Before I get too involved with my reactions to the above trifle, I must report that I have finally got hold of a DVD of "The Dybbuk" (1937) -- stuck in my memory from a viewing many moons ago. It's an important work insofar as it is one of very few surviving Yiddish films made in pre-war Poland. It's more a musical than a drama with a heavy emphasis on liturgical and folk music, and not overly interesting cinematically. The tale of star-crossed lovers unknowingly betrothed before their births, can only end in tragedy. He woos Satan to win her, and dies for his sins; she willingly accepts his departed soul into her body (the dybbuk of the title). All the rabbinical tribunals in the world can not separate these two. My copy, produced by the Bel Canto Society of New York was a little sparing with the subtitles, but it's an easy story to follow albeit rather strange, different, and, yes, memorable.

Getting back to the film above, I actually sort of enjoyed it while watching it. It was only afterwards when I began to think about it, that I decided that I'd had the wool pulled over my eyes and that it was probably a load of rubbish. Written, directed, and starring Jennifer Westfeldt, in retrospect I feel that the movie was a vanity piece of the first water. She plays Julie, a high-flying career gal pushing forty who fancies motherhood, but not marriage. She's seen how having kids has wrecked the lifestyles of her two best friends, to say nothing of their marriages, and decides that having a wanted child outside of wedlock is the obvious answer. Her best (platonic) mate Jason played by Adam Scott (not an actor I know but pretty likeable) also fancies having a kiddie and obligingly impregnates her. They decide that they will share the expenses and the nurturing of their son Cole and that they will be able to remain good mates, since of course they don't fancy each other. Ha, ha, ha.

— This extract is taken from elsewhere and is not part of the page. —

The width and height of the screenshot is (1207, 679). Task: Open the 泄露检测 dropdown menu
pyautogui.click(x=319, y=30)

So there you have the bare Hollywood bones for what any idiot can predict will be the movie's denouement. However, the dialogue is generally smart and the other two couples -- hot off the success of "Bridesmaids" are Maya Rudolph and Chris O'Dowd, Kristen Wiig and Jon Hamm. These charmers, combined with would-be new paramours for Julie and Jason played by Edward Burns and sexpot Megan Fox keep the film starry and pretty watchable, as long as one doesn't look too closely at the many clichés sprinkled along the way. I understand that Westfeldt has been in a relationship with 'Mad-Man' Hamm since the late 90s and no doubt he helped secure the attractive cast.

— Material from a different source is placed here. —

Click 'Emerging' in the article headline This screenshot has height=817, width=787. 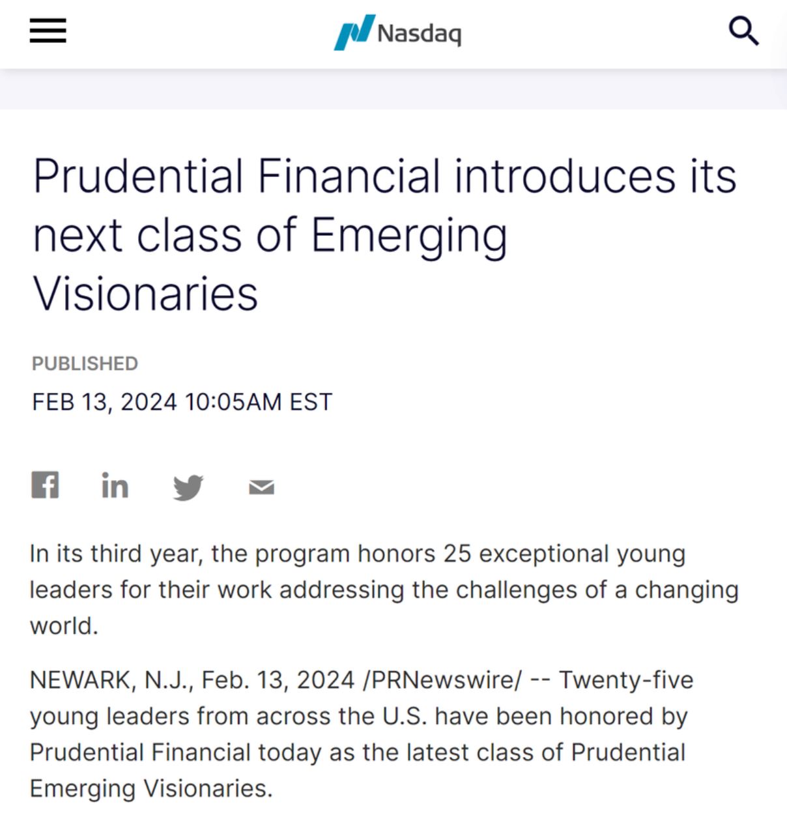[409, 235]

The film starts off well, but becomes more and more predictable, and it is hardly the feminist tract that some would suggest. Unfortunately, Westfeldt devotes far too much screen time to her appearance and her chatter, and uncharitably one becomes only too aware that her rather frozen face is the result of an overabundance of botox and/or surgery. Ironically, the money men decided to feature the popular Wiig (who actually looks more attractive than usual here) on the film's promotional poster, rather than she. More known for her stage and television work, Westfeldt does possess a quirky talent which first came to the fore in her script for "Kissing Jessica Stein" back in 2001. As an actress, she was fine in that movie, but I can't help but wish that she'd given the lead role in this film to another actress, one not quite so full of herself and her 'charm'.